On the other hand, there's certainly no good to be gained from wringing one's hands and living each day in a state of panic. Fear can be a great motivator, but it's too dangerous a tool to rely on for continuing inspiration. To do so would invite paranoia, and no amount of preparation can bring fulfillment or comfort to those who are always afraid.
No, the only reasonable way to approach the problems of adapting one's lifestyle to the world situation is to gather as much information as possible, try to anticipate how those data might affect you and your loved ones (being sure to imagine every possible scenario, from best case to worst), and then put together a plan that will protect you and yours from whatever blusterings the winds of politics and economics have in store.
Although at present we North Americans enjoy access to an absolutely incredible variety of foods (there are more flavors and textures on display in our average supermarket than could have been commanded by the mightiest monarch of a century ago), it would be unwise—to say the least—for anyone to assume that such bounty will always be available. In fact, our food supply and distribution systems are at the mercy of any number of factors.
For one thing, some authorities estimate that, of all the oil supplies available to the Western world, less than one-fifth is produced in our own hemisphere. Perhaps worse yet, fully two-thirds of the petroleum available to us is in the Middle East ... an area that—recent events have shown—is unstable in its own right, and certainly must be considered a prime target for Soviet expansion.
A severe cutback in the roughly three-quarters of the U.S. daily oil "diet" that's obtained from this volatile region would have drastic effects upon our ability even to move our food from the great monocropping agribusiness "breadbaskets" where it's produced to the rest of the country. And, when you consider that it's been estimated that our major cities have on hand—in warehouses and on market shelves, etc.—no more than two weeks' worth of food, you'll see that the "good life" is built on very shaky ground indeed.
Of course, cutbacks in oil aren't the only threats to our food supplies.

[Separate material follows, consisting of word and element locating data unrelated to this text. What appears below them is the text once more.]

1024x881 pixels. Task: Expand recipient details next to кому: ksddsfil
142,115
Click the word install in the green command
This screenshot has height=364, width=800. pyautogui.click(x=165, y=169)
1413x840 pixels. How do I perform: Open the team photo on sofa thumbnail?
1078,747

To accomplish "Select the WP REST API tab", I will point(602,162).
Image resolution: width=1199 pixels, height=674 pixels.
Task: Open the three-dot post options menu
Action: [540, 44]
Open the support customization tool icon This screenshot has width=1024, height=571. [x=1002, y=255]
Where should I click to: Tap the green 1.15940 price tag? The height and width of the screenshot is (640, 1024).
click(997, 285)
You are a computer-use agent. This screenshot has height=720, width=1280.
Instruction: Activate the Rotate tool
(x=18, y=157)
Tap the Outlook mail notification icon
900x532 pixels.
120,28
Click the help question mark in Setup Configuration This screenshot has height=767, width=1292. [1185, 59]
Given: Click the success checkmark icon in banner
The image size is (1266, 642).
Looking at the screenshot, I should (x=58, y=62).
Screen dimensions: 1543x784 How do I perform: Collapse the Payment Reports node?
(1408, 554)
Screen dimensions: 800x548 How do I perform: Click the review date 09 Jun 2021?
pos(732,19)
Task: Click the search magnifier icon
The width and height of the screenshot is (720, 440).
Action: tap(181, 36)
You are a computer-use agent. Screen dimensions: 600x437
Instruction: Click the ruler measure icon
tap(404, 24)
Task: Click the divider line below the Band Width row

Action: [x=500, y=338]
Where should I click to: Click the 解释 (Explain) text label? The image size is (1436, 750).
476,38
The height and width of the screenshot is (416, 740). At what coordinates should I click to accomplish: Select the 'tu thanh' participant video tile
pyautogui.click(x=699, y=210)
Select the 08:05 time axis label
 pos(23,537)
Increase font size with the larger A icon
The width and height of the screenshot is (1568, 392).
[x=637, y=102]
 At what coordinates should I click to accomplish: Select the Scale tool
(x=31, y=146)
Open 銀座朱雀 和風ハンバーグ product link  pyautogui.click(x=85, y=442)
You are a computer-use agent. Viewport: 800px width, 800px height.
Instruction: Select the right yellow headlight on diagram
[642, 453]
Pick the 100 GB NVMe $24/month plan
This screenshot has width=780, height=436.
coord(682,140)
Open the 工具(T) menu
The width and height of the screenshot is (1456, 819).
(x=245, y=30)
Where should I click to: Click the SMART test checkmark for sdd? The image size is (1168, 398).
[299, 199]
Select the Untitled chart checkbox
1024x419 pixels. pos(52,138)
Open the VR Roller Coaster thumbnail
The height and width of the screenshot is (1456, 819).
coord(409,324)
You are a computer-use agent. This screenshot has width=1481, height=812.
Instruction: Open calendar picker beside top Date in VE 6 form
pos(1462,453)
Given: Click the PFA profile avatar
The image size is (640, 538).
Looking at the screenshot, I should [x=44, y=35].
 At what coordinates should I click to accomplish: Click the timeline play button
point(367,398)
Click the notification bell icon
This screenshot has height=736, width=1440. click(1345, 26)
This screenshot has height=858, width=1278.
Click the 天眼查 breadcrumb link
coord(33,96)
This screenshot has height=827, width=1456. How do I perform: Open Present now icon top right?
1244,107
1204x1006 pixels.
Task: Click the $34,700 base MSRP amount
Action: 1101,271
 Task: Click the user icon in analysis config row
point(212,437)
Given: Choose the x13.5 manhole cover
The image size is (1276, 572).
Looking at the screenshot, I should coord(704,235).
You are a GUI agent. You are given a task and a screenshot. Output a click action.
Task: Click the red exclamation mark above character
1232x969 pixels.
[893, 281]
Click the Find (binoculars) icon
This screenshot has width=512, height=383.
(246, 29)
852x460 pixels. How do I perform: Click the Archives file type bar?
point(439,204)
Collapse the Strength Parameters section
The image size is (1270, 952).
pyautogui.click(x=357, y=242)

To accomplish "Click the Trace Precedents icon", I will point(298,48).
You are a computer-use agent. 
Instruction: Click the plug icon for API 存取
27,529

Urban areas, especially, are at the mercy of temporary shortages caused by truckers' strikes, supermarket employees' strikes, and similar disruptions at almost any point in the distribution system.
In addition, our ability to continue to produce the huge crops upon which much of our economy depends can't, itself, be taken for granted anymore. As you probably know, the drought that hit many areas of North America in 1980 is far from over. The Mississippi River is running at a level far below normal for this time of year, and some particularly pessimistic weather observers believe that—if we aren't blessed with a miraculous increase in precipitation in the coming months—river levels may actually become so low that barges will be unable to transport grain to our seaports ... assuming, that is, that the same drought conditions leave us with a sufficient surplus to export! (Drought cycles are also said to recur at about 50-year intervals. And a dry spring, coupled with the continuing destruction of Midwestern topsoil by "modern" farming methods, could well result in a return of the horrible Dust Bowls of the 1930's.)
Then again, the very monetary system that allows us to purchase necessities is far from immune to threats. It seems likely that double-digit inflation will continue through 1981, while many economic analysts insist that a severe recession/depression (and such downturns have historically paralleled drought cycles) must occur if our economy is to survive at all!
Furthermore, you may not be aware of the increasing unsteadiness among international banks that has resulted from the incredible debt—some $500 billion dollars of it—that has been run up by developing nations in the past decade. A number of the Third World countries have already had to stall on repayments, and "superborrowers" such as Brazil and Poland are now faced with financial problems that may hinder their ability to repay the banking institutions that have helped prop up those nations' shaky economies. In fact, in a recent Wall Street Journal report, Oxford economist Thomas Balogh was quoted as saying, "The Third World has overborrowed, and default might have a domino effect [that could lead to] a catastrophe."
The best possible situation a person could find him- or herself in, of course, would be one in which he or she could provide—from a wholly owned piece of land—his or her family with adequate food and shelter even if no resources were ever available from the outside again. Now, looking at the matter realistically, it becomes fairly obvious that a great number of us are never going to be able to achieve total family self-sufficiency, and fewer still would be able to do so overnight. However, that doesn't mean that an individual can't take steps to increase his or her level of self-reliance.
First, remember that in all but rock-bottom worst-case scenarios, the potential future breakdowns of our food and energy distribution systems would likely not be long-lived. If you can get to the point where you could take care of your family's needs for even two weeks without depending upon outside supplies, you'll be well on the way to security.
Then, in addition to building up as large a supply of dehydrated or canned food as you can afford and store, you might—rather than hold onto money that, in most cases, can't draw enough interest to keep pace with inflation—want to put some of that cash into quality tools or into any other items that have value in and of themselves. Such goods will serve the same need and get the same jobs done regardless of whether their monetary "worth" is ten dollars or ten thousand!
And, perhaps most important, begin now to invest some of your time and energy in acquiring skills that decrease your dependence upon the services that may someday not be available. You'll become more nearly self-sufficient, save money today by being able to build that addition or raise that food yourself, and—regardless of what the future brings—become a more confident, fulfilled, and just plain happy human being!